Souvent emprisonnés sous accusations sans fondement et même ridicules, de «propagande contre la République islamique», «contact avec les médias étrangers», «insultes envers le Guide suprême et des valeurs sacrées», ou pour «être sympathisant de l'opposition», les détenus politiques et prisonniers d'opinion n'ont pas droit à un procès équitable. Ils ne peuvent pas, non plus, bénéficier d'une aide juridictionnelle et rarement des services d'un avocat. Ils doivent demeurer en détention des semaines voire des mois dans l'attente de leur procès. La plupart sont souvent condamnés à de longues peines d'emprisonnement, bien loin de la durée de détention prévue même selon les lois sévères en vigueur de la théocratie au pouvoir.

Le recours à la grève de la faim est le cri de contestation et l'ultime appel à l'aide dans les prisons iraniennes. Les détenus sont poussés ainsi à se mettre en danger de mort.

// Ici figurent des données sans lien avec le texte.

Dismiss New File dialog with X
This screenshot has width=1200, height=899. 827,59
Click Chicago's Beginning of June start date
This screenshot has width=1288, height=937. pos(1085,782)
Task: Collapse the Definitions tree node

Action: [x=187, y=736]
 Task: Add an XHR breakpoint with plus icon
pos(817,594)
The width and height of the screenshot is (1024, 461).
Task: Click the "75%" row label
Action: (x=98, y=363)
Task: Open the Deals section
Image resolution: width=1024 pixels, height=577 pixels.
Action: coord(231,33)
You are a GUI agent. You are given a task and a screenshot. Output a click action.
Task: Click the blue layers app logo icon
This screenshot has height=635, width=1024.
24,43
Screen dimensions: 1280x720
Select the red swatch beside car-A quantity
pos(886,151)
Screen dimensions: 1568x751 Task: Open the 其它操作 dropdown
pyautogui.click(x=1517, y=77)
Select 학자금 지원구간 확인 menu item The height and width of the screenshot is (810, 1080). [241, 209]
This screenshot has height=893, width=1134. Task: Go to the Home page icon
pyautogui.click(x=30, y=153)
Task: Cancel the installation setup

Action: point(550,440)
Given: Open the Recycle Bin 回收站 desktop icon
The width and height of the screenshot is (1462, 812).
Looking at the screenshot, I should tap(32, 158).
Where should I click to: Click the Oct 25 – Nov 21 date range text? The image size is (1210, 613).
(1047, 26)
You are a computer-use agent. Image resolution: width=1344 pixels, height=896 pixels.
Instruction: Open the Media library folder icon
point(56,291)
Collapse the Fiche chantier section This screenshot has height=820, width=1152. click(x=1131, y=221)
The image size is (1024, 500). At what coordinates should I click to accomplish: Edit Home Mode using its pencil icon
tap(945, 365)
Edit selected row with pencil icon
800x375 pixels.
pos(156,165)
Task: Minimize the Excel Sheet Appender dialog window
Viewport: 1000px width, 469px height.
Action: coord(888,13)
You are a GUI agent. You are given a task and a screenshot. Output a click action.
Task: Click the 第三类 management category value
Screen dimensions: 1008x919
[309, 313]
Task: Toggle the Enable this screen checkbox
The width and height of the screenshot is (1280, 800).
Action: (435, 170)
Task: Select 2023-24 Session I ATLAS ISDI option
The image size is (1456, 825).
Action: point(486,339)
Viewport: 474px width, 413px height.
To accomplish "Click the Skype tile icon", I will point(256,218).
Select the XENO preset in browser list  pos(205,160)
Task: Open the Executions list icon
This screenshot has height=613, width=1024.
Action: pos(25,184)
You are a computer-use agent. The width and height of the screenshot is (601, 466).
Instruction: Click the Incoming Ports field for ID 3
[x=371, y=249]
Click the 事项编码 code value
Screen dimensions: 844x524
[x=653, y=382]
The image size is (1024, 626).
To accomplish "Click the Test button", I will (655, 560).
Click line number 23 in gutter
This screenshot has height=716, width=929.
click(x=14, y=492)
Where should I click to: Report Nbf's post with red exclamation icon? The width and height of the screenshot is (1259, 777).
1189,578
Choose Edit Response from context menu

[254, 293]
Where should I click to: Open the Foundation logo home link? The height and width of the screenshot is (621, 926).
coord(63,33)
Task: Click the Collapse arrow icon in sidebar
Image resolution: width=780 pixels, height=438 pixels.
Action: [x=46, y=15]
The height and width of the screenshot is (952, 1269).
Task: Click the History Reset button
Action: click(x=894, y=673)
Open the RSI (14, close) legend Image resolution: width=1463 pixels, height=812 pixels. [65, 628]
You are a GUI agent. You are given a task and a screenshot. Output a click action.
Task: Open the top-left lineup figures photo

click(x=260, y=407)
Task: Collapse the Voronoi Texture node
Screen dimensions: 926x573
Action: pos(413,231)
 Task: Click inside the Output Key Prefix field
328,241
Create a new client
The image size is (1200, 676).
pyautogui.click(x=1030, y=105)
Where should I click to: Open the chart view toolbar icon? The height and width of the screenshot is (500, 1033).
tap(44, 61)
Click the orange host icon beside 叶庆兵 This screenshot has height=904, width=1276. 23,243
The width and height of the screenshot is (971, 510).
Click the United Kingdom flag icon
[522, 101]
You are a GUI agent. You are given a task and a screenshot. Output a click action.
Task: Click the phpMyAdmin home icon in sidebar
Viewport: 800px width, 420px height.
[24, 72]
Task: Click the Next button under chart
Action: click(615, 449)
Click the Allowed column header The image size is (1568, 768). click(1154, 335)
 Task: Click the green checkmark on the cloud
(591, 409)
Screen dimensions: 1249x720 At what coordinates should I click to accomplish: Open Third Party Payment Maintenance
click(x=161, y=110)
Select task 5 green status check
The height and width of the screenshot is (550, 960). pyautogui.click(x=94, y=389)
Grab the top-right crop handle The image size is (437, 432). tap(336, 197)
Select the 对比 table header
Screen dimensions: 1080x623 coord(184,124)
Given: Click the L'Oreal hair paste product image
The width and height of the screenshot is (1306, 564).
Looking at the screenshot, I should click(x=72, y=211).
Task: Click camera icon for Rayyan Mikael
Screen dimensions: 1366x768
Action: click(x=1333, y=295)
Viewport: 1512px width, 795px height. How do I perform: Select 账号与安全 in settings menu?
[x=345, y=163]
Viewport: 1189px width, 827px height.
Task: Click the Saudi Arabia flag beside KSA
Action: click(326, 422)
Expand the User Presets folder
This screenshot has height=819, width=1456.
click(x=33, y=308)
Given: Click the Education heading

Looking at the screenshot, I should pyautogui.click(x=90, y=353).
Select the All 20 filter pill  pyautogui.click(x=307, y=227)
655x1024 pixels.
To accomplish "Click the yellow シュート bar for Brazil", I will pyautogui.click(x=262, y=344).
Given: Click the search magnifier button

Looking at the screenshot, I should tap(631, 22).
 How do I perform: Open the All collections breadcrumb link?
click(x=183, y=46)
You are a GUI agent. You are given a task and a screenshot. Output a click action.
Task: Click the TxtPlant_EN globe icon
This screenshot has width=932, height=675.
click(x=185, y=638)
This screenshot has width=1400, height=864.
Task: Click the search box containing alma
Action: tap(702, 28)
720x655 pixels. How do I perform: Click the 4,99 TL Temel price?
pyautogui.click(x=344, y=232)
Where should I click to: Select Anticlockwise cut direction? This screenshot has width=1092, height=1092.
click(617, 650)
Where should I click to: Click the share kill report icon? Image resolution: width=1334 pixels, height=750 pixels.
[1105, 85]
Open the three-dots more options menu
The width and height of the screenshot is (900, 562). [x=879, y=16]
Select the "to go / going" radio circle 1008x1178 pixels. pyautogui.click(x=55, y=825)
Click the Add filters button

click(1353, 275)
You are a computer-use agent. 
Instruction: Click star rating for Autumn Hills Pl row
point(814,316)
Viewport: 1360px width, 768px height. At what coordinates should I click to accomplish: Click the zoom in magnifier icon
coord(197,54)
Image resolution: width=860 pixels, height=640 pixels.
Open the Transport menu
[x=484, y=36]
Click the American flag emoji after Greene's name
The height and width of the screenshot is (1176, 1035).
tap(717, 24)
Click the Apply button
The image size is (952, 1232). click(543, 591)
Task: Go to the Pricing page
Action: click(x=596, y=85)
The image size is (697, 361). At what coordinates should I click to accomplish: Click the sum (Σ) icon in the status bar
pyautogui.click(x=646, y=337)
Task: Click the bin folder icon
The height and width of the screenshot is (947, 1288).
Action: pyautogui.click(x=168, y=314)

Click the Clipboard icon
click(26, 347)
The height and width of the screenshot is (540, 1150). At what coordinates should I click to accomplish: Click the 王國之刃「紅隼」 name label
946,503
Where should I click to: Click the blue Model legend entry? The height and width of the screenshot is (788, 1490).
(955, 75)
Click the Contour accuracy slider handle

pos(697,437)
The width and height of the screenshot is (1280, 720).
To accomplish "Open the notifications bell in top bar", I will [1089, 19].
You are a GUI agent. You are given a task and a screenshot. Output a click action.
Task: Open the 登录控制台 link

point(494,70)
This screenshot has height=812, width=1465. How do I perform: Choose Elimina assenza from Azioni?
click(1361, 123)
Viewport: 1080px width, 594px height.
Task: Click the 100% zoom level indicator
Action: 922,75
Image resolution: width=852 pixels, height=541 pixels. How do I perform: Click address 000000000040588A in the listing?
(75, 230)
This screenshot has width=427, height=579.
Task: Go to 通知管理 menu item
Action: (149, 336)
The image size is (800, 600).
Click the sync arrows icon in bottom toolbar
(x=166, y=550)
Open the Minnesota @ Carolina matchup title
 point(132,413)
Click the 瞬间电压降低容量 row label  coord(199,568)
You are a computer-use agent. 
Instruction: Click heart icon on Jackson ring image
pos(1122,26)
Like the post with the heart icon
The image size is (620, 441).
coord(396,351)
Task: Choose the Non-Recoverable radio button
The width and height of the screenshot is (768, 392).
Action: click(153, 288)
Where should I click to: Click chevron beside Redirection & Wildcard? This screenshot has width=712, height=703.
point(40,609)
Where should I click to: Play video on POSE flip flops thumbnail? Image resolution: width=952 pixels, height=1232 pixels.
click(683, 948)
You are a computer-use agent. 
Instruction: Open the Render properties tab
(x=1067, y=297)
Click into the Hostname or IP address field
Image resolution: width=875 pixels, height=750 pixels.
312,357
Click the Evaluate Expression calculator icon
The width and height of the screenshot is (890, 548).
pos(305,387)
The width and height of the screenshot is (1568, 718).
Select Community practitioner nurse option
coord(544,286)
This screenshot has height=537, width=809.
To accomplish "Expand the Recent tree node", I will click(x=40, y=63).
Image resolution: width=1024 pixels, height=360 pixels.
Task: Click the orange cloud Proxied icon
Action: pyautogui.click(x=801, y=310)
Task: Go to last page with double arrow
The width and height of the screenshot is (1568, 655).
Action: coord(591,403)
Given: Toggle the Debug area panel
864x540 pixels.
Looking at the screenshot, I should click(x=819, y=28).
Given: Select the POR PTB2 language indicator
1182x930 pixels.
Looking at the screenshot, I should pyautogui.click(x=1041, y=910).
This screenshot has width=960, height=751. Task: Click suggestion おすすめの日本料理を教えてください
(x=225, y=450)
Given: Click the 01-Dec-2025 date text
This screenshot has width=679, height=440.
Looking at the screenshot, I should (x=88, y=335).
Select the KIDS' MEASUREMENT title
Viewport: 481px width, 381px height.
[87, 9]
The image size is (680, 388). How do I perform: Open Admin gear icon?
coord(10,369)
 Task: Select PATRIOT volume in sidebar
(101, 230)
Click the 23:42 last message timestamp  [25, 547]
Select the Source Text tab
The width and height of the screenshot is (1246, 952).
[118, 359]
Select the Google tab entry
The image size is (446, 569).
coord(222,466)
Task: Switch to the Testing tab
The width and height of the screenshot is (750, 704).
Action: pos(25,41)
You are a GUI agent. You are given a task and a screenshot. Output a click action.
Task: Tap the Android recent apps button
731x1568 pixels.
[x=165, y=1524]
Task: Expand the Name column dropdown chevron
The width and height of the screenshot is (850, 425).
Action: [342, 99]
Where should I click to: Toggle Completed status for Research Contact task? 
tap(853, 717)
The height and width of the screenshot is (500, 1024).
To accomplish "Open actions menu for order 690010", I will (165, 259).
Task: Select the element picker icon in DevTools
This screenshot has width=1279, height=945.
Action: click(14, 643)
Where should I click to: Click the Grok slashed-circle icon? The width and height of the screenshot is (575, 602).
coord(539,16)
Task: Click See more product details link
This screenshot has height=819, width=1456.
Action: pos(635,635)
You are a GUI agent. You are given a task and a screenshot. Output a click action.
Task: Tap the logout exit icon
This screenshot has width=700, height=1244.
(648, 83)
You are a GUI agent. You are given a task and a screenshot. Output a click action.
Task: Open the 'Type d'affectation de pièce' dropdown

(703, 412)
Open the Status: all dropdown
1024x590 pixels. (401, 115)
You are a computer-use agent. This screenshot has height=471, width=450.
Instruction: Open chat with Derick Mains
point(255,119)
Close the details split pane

Le prisonnier politique Rassoul Hardani continue sa grève de la faim entamée le 1er juillet et Maryam (Nassim) Naghash Zargaran, emprisonnée pour s'être convertie au christianisme, refuse également de s'alimenter réclamant sa libération inconditionnelle.

Enfin, pour protester contre son arrestation arbitraire et l'ingérence des services de renseignements des Gardiens de la révolution dans son dossier judiciaire, le prisonnier politique Saïd Hosssein-Zadeh est entré en grève de la faim le 18 juillet, le jour où le rapport d'Amnesty International a été rendu public.